What is an apicoectomy?

In this procedure, the endodontist opens the gum tissue near the tooth to see the underlying bone and to remove any inflamed or infected tissue. The very end of the root is also removed.

A small filling may be placed in the root to seal the end of the root canal, and a few stitches or sutures are placed in the gingiva to help the tissue heal properly.

Over a period of months, the bone heals around the end of the root.

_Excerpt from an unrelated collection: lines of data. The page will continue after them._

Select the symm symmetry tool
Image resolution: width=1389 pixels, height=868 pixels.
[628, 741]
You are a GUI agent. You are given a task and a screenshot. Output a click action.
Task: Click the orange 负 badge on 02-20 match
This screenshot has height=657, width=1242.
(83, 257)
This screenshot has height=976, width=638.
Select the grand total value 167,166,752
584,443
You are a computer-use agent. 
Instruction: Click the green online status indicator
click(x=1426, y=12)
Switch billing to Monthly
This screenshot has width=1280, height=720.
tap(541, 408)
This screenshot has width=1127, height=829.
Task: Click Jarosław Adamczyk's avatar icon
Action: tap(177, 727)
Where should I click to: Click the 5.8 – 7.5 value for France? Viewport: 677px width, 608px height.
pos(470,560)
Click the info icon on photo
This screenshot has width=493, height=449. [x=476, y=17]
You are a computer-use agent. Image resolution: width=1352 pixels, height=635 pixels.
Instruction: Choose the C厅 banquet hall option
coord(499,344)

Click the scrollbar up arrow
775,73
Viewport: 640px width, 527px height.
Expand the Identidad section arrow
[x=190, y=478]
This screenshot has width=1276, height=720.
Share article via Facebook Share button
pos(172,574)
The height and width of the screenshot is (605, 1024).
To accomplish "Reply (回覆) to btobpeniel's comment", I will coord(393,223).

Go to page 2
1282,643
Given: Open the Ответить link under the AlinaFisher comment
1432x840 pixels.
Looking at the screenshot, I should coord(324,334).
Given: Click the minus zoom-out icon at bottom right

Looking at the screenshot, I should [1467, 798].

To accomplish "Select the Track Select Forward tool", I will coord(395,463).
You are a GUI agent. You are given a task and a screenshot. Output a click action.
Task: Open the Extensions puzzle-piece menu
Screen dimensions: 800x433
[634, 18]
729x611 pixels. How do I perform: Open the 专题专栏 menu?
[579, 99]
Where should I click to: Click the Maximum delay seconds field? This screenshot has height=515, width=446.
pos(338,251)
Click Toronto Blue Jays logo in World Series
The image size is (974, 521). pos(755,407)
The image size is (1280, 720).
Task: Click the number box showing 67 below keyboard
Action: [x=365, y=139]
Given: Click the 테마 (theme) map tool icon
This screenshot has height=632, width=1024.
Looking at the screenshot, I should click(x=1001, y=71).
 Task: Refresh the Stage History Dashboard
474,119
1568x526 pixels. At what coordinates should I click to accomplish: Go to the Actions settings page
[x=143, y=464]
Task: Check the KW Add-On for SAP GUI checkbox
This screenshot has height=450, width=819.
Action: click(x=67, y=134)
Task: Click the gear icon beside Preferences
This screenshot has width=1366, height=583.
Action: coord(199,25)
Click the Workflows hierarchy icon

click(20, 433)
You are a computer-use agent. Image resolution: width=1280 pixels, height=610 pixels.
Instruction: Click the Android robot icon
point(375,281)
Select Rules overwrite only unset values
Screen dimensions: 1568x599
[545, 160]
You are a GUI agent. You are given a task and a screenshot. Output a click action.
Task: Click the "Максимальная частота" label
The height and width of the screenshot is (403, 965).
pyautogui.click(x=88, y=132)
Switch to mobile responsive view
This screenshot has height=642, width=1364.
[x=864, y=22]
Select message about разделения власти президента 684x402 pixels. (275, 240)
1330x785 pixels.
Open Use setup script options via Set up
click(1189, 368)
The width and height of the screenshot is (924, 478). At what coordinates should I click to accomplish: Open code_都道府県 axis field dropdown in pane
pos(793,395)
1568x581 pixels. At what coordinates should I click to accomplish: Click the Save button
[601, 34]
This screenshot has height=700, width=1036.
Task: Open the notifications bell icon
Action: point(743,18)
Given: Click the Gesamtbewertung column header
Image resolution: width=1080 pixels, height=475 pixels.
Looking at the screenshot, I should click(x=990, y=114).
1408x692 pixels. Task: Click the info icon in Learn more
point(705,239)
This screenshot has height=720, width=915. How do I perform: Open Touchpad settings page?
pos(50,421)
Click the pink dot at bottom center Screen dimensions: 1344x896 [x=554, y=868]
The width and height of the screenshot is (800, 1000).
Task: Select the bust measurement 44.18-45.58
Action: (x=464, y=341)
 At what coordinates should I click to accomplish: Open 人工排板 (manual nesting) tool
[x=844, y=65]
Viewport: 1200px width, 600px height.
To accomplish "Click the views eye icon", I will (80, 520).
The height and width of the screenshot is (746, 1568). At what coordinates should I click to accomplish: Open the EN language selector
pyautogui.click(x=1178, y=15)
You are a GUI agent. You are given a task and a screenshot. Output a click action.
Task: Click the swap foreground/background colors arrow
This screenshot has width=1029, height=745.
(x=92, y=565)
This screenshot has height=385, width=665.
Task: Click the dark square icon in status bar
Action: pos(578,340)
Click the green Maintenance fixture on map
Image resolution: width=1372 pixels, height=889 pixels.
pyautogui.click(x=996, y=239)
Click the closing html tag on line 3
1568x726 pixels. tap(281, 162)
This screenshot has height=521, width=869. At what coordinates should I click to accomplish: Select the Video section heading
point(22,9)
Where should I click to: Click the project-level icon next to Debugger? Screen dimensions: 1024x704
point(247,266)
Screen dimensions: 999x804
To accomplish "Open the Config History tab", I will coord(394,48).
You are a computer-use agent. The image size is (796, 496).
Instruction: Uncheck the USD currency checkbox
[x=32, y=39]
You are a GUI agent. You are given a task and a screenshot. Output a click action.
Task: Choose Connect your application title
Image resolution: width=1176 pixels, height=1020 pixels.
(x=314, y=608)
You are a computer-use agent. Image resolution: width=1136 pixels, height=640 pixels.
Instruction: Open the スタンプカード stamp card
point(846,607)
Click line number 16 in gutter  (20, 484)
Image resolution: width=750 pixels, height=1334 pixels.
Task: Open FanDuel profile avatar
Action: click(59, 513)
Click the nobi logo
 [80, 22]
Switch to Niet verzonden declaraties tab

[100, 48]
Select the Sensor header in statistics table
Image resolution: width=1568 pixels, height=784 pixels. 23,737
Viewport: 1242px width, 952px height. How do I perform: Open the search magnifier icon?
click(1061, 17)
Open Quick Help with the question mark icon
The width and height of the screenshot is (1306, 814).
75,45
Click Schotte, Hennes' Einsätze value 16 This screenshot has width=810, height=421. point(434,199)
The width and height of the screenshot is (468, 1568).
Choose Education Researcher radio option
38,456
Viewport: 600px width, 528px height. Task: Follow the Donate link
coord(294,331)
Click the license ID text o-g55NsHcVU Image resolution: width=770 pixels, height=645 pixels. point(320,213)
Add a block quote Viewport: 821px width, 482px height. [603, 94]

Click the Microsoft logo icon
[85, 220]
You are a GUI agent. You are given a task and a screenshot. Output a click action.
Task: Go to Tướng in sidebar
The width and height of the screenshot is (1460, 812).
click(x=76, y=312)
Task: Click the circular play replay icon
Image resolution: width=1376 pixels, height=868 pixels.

If you have questions or concerns about dental emergencies, please contact our office.

Root Amputation

Root amputation is a specialized dental procedure, whereby one root is removed from a multi-root tooth. The tooth is then stabilized and rendered fully functional with a crown or filling. The multi-root teeth best suited to the root amputation procedure are the molars at the back of the mouth. These large flat teeth have either two or three roots depending on whether they are situated on the upper or lower jaw.

The general purpose of root amputation is to save an injured or diseased tooth from extraction. Most dentists agree that there is no better alternative than retaining a healthy natural tooth, and the root amputation procedure makes this possible. Dental implants, extensive bridgework and custom-made tooth replacements can be expensive and time-consuming. Generally, root amputation and the necessary crown work are less expensive and can be completed in 1-3 short visits.

When is root amputation necessary?

It is important to note that root amputation can only be performed on an otherwise healthy tooth. Even in the case of a “key” tooth, extraction will be performed if the tooth is diseased, badly fractured or otherwise injured. Suitable teeth for root amputation have a healthy tooth surface, strong bone support and healthy underlying gums.

There are several problems that may lead to root amputation, including:

  • Broken, fractured, or injured teeth and roots.
  • Embedded bacteria within the structure of the root

  • Severe bone loss in a concentrated area due to periodontitis

  • Tooth decay in a concentrated area of the tooth

What does root amputation involve?

Prior to root amputation, it is necessary to perform root canal treatment. The amputation itself involves cutting deep into the tooth where blood vessels and nerves are located. For this reason, the pulp of the tooth including these vessels and nerves needs to be removed before resectioning the roots. The root canal and amputation treatments will be performed under local anesthetic.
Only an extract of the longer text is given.